振り返ると、幼少期に自然と触れ合った経験は、現在の仕事に大きな影響を与えていると感じます。興味深いことに、うちの社員にも田舎育ちや自然に親しんだ経験を持つ社員が多く、自然に対する感覚や価値観は、理屈ではなく、経験から来るものなのだと実感しています。
当社では社会貢献の一環として定期的にビーチクリーンや植樹などの活動を行っていますが、誰もが積極的に参加してくれており、とても嬉しく感じています。
偶然ですが、中学時代の友人が福岡・糸島でアウトドアショップを経営し、森の手入れや間伐材を使ったクラフト制作などを行っています。私たちも時々コラボレーションを行っていますが、自然に対する共通の価値観を改めて認識し、お互いの活動を応援し合っています。

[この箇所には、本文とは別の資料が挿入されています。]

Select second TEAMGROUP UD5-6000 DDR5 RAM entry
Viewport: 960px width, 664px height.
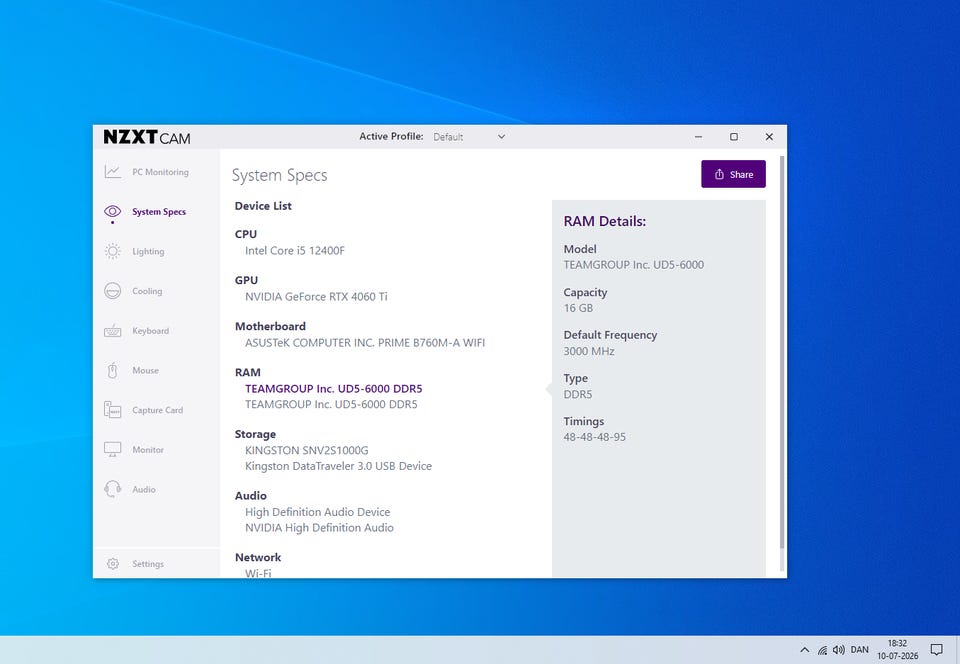pyautogui.click(x=331, y=405)
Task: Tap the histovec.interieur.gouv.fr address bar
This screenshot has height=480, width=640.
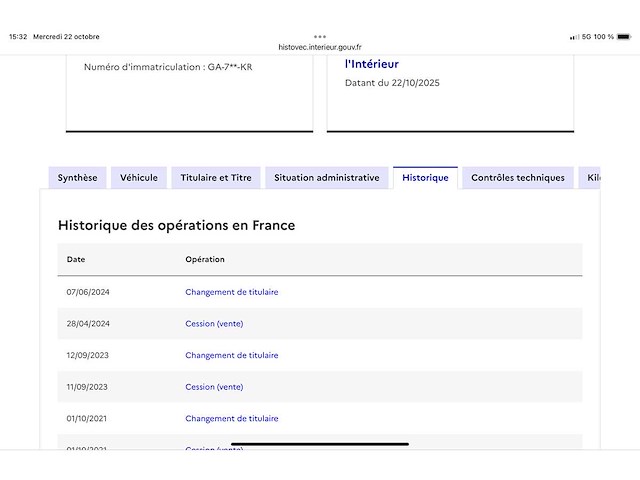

スタクラ:ご家庭の教育方針などで、特に印象に残っていることはありますか?
宮脇:両親は2人とも教師で、比較的教育熱心な家庭だったと思います。戦争を経験した世代で、すでに2人とも他界していますが、道徳観や人に対する感謝の気持ちを大切にする教えは、私の大切な価値観の1つとなっています。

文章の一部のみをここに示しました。